Why Consumer Spending Remains a Problem

A look at the problems in consumer spending and the retail market and how they're impacting the U.S. economy.Consumer spending on Black Friday and Cyber Monday was excellent, but the spending momentum failed to extend into the holiday shopping season. The retail sales excluding auto in December slipped to 0.5%, down from one percent in November and below the estimate of 0.6%. Spending remains problematic and will hamper growth.

The Conference Board Consumer Confidence Index came in at 60.6 in January, its highest level in eight months; but the reading remains well below the reading of 90. Above that is considered normal for a healthy economic market.
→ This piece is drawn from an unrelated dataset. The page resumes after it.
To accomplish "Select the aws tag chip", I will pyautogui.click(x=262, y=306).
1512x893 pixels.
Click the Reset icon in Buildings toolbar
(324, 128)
There continue to be mixed readings. The key is to look for same-store sales growth in retailers that sell non-essential goods. Increases here could mean consumers are spending on goods and services that are non-essential. These include electronics, appliances, furniture, autos, and other big-ticket items.

The uncertainty was clearly reflected in the weak Durable Goods reading, which was a disappointment and, in my view, worrisome. The Durable Goods Orders reading for December saw a disappointing decline of 2.53%, much worse than the 1.5% estimate polled by Briefing and down from the upwardly revised negative 0.1% in November. Excluding transportation, Durable Goods increased 0.5% versus the estimate calling for a rise of 0.6% and the revised 4.5% in November. The snowstorms may be blamed for the lower spending, but it’s a concern. The reality is that consumers continue to be careful when buying non-essential, big-ticket items.


I’m disappointed with the Durable Goods results, which in my view continue to indicate weak demand for non-essential goods and services. Again, until we see sustained improvement in jobs and housing, there will likely continue to be problems arising,

Consider that a key driver of the housing market is jobs. We need jobs and security in order to give buyers confidence to assume a mortgage and not to worry about losing their jobs and missing payments. And, until we see this, we question how confident homebuyers will be.

First-time claims for the week ending January 20 were weak, rising 51,000 to 454,000, well above the estimate of 405,000 and the highest since October. The surge was blamed on the snowstorms and seasonal adjustments. Watch the next few months. For a healthy jobs market, the key level to watch for is 400,000 and below.

All eyes will be on the January non-farm payrolls next Friday, which need to be stronger following a disappointing December, when the non-farm jobs report showed the disappointing creation of 103,000 jobs, below the estimate of 170,000.

The Fed’s Beige Book pointed to stronger growth this year, but the Federal Reserve also added that there continues to be issues with the soft jobs and housing sectors. The Fed said that it may take up to five years for the unemployment rate to fall to the normal level of around six percent.

When a person struggles financially, one of the first things to go is the home, along with any cars. At this time, there are estimated to be about five million homeowners behind on at least two payments, according to data from foreclosure tracker RealtyTrac Inc. What is more worrying is that an estimated 1.2 million homes will be foreclosed this year, above the one million in 2010.

Given the current problems, consumer spending will likely to continue to be soft. And this will impact the growth of GDP.